SPIJØNGET  is the debut studio album by South African rapper, producer and graphic designer ByLwansta. The album consists of a series of three 4-track EPs, ultimately making up the 12-track studio album.

Background
Three years since the release of his Your Absolutely Right EP, ByLwansta went on an involuntary hiatus from releasing music, citing external pressures and anxiety as reasons that lead him to overthink his writing process, leaving him unable to write and release any new music. As a result, ByLwansta would shift his focus from writing to producing in 2018, and he would spend his breaks from freelance design creating beats and experimenting using FL Studio.

Chapter one
In February 2018, ByLwansta met bassist Giyani Shangase at a show in Durban. Curious about when ByLwansta was planning on playing live with a band, he suggested that they get together in the week for a rehearsal with 2 other musicians, Jaedon Daniel and Byron Thambu, thus forming the band NORMVLLY Busy. ByLwansta hosted a show in Cape Town with the band, as part of his NORMVL Agenda concert series, his first performance in the city. During their last rehearsal before the show, ByLwansta and Jaedon began to freestyle a melody and a chorus that would become a song called "STAY NAKED", which they would immediately perform at the show hours later. The following day, the band created and recorded the song at the Red Bull Studios.
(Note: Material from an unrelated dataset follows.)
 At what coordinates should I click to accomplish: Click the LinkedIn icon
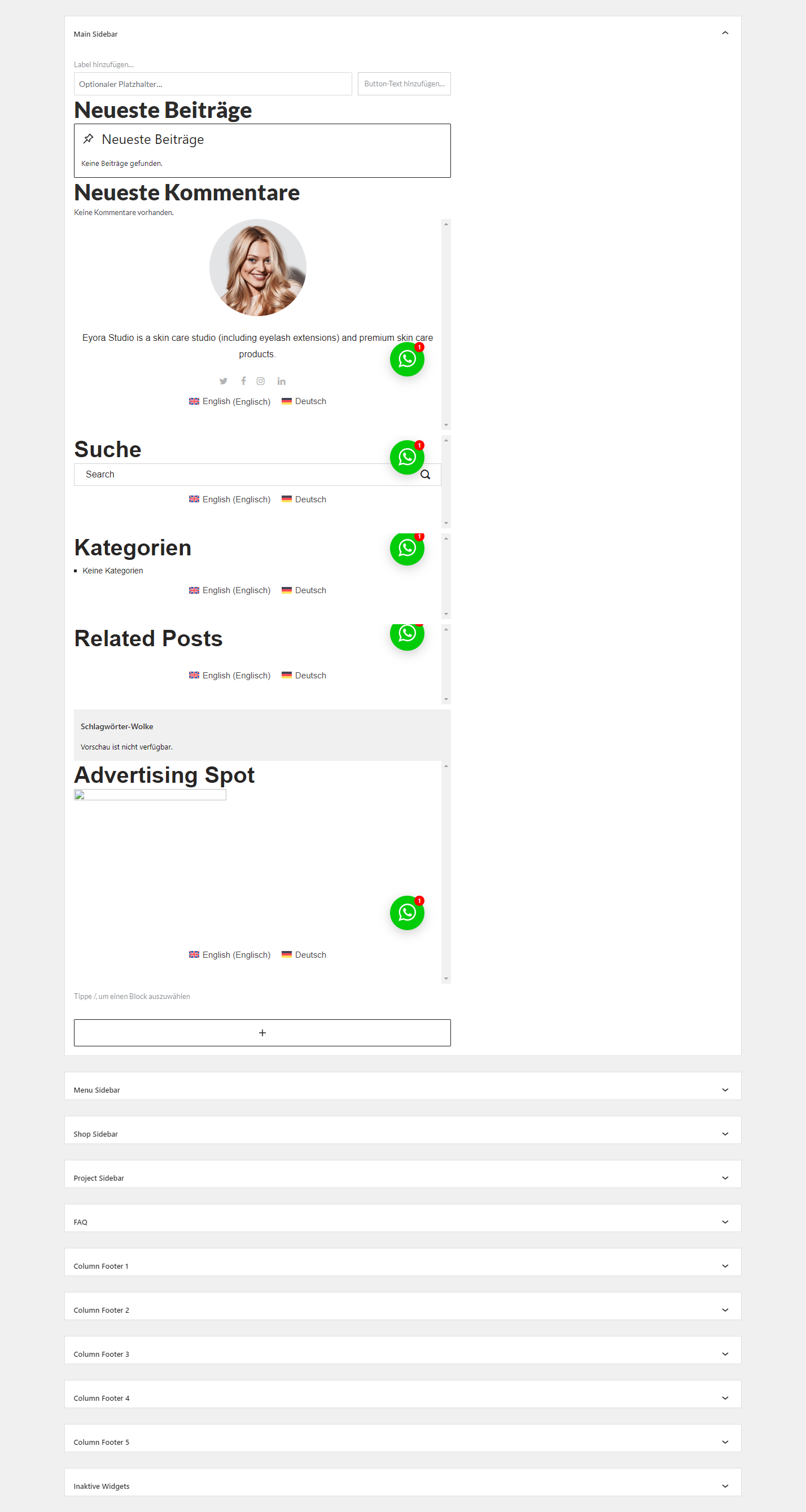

Returning to some unfinished beats on his FL Studio, ByLwansta began to work towards completing Chapter One of The SPIJØNGET Series. Chapter One was released independently in March 2019, following his move to Johannesburg earlier in the year. "KICKSTAND", the EP's third track featuring PATFROMTHESLUMS, was released with French electronic music label, Kitsune Musique as a single. This would become ByLwansta's second opportunity for exposure to the European music scene after his appearance on COLORS in 2017.

Chapter two
ByLwansta would spend the rest of 2019 touring the project in Europe and in the United States. He would unofficially begin working on Chapter Two in August, where he met German electronic music producer Robot Koch to create music commissioned by Pop-Kultur Festival. He would officially begin working on Chapter Two in October, after having "lived Chapter Two first before writing about it - and reflecting on it in the music".

ByLwansta announced that he was done recording for Chapter Two on the 18th of December via his Instagram, and soon began to roll out some of the project's visuals, namely a picture of two African Lilies on a black background, following it with various photos of gardens and bushes of the African Lily. He eventually revealed the EP's cover art on the 24th of January. A week later he revealed the first single would be his collaboration with Robot Koch, on a song titled "THE BIKE SONG".

Title and concept
The title is a term coined ByLwansta, an acronym for Stop Postponing Ideas & Joylessly Øverthinking Newly-Generated Expressions & Thoughts, it's synonymous with "fuck it, just do it".

Inspired by his creative block and his inability to get past his overthinking, the term appeared in his mind as a response to a question he was asked by his then girlfriend about an episode of The Legend of Korra they were watching together, responding simply with "SPIJØNGET".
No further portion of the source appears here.